- Exercices à réaliser -
1. Relevez toutes les appellations que le texte sur le mécénat des entreprises donne à la période qui sépare deux projets d'un ingénieur.
2. Extrayez du texte sur le mécénat des entreprises le passage allant de « Le financement de » jusqu'à « un nouveau client. » inclus.

- Texte du document -
☆ ☆ ☆ ☆ ☆

Le financement de cette aide est indirectement assuré à 100% par l’Etat français, grâce à la loi sur le mécénat des entreprises. En effet, l’Etat accorde une réduction d’impôts importante à toute entreprise qui décide d’aider concrètement un organisme d’intérêt général (don d’argent, don en nature, don de compétences et temps de travail…). Les SSII mécènes que je rencontre sont prêtes à se lancer dans l’aventure en proposant à leurs ingénieurs de faire avancer votre projet pendant ces périodes de temps que l’on appelle l'”inter-contrat” (ou intercontrat ou “période de stand-by” ou …) : il s’agit de ces périodes de quelques jours à quelques mois qui commencent lorsque l’ingénieur termine un projet pour un client et n’est pas encore affecté à un autre projet pour un nouveau client.

☆ ☆ ☆ ☆ ☆

Données collectées
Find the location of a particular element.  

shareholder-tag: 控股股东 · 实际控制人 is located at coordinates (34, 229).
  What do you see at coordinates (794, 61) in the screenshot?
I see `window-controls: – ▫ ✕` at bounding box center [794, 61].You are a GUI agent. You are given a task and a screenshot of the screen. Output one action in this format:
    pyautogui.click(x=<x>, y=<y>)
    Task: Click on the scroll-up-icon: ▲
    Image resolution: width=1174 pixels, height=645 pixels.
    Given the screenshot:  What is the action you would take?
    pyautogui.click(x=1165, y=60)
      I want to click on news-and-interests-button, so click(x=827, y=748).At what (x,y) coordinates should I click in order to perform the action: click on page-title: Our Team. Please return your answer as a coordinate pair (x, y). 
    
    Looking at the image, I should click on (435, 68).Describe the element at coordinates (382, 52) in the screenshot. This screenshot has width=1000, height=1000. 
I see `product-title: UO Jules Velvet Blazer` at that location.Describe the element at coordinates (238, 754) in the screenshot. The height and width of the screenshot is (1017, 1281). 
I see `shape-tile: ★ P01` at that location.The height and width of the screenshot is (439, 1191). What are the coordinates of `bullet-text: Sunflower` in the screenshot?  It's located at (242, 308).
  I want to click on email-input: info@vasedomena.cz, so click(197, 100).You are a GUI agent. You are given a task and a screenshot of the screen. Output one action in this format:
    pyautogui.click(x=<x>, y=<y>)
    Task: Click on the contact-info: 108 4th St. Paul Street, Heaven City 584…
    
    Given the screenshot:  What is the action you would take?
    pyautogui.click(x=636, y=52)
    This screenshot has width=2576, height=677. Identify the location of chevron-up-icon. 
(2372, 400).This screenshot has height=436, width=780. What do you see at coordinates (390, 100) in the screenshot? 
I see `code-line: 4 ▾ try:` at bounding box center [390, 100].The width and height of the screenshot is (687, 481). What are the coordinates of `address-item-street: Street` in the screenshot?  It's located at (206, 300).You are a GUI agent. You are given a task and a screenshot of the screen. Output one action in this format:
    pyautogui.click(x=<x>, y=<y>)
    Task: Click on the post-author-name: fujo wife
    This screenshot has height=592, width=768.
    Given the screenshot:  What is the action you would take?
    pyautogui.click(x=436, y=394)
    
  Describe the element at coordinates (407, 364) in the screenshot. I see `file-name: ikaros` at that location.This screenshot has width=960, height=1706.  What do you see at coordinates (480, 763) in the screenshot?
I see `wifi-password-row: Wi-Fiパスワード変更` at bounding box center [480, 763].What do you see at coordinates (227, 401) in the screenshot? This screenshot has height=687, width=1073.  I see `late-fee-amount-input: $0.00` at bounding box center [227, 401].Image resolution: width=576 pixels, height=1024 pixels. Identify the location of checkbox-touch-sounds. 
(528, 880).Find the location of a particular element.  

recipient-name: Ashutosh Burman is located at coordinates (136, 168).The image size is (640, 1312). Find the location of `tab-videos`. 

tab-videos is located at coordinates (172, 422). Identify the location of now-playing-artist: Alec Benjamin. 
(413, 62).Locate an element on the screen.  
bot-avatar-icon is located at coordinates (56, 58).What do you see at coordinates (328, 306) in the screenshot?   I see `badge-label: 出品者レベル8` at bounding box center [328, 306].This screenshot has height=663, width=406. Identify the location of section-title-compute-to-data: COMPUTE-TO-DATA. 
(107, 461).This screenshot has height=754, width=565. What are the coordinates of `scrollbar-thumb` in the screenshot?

☆ ☆ ☆ ☆ ☆

- Réponses rédigées -
1.
- inter-contrat
- intercontrat
- période de stand-by

2.
Le financement de cette aide est indirectement assuré à 100% par l’Etat français, grâce à la loi sur le mécénat des entreprises. En effet, l’Etat accorde une réduction d’impôts importante à toute entreprise qui décide d’aider concrètement un organisme d’intérêt général (don d’argent, don en nature, don de compétences et temps de travail…). Les SSII mécènes que je rencontre sont prêtes à se lancer dans l’aventure en proposant à leurs ingénieurs de faire avancer votre projet pendant ces périodes de temps que l’on appelle l'”inter-contrat” (ou intercontrat ou “période de stand-by” ou …) : il s’agit de ces périodes de quelques jours à quelques mois qui commencent lorsque l’ingénieur termine un projet pour un client et n’est pas encore affecté à un autre projet pour un nouveau client.